KPMG.com Fall Down, Go Boom

Published 22 years, 1 month past

Life is so damned ironic sometimes I have to pause in wonder.  While taking a break from doing technical review on a book exhorting standards-based site design, I spotted on Zeldman (and he spotted it at Supafamous) a note that KPMG‘s Web site (as well as its Canadian counterpart) completely shatters in Mozilla, Netscape 6+, and basically any other non-IE browser.  (Unless it’s Opera, in which case the Canada site doesn’t even let you in at all.)

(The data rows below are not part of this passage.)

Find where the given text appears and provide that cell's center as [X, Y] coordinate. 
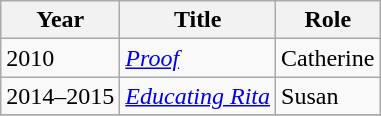
Catherine [328, 58]
2014–2015 [60, 96]
Educating Rita [198, 96]
Role [328, 20]
Title [198, 20]
2010 [60, 58]
Year [60, 20]
Susan [328, 96]
Proof [198, 58]
Pinpoint the cell where the given text exists, returning its [X, Y] midpoint coordinate. 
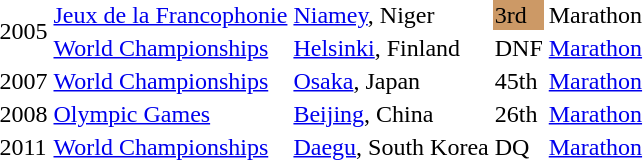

Why does this happen?  Bad browser sniffing.  Somewhere on KPMG’s server(s), a script looks at the user agent string of the browser asking for a page.  For Gecko-based browsers like Mozilla et.al., this script decides that it’s dealing with Netscape 4.x, and so hands over a script that’s tuned for said browsers.  An tiny little excerpt:

if (tar == 'A') {
  document.layers['search_form'].document.forms['searchFormA'].submit();
} else {
  document.layers['search_nav'].document.forms['searchFormB'].submit();	
}

There’s plenty of other broken stuff, like dynamically writing out layer elements and setting the visibility of said layers to hide, instead of the correct value, hidden.

This is a perfect example of why browser sniffing is nearly always a terrible idea: failure is never more than an unrecognized (or misidentified) browser away.  I’ve taken a look at the page in Explorer, and I’m pretty sure the page can be rendered the way they want it in Gecko-based browsers.  The question is this: should I invest the personal time and energy to offer them, for free, what Razorfish probably charged them a very large sum of money to not deliver?

In the end, thanks to my annoyingly ingrained sense of community good, I probably will.  I’ll let you know how it turns out.  In the meantime, I have to get back to that technical review.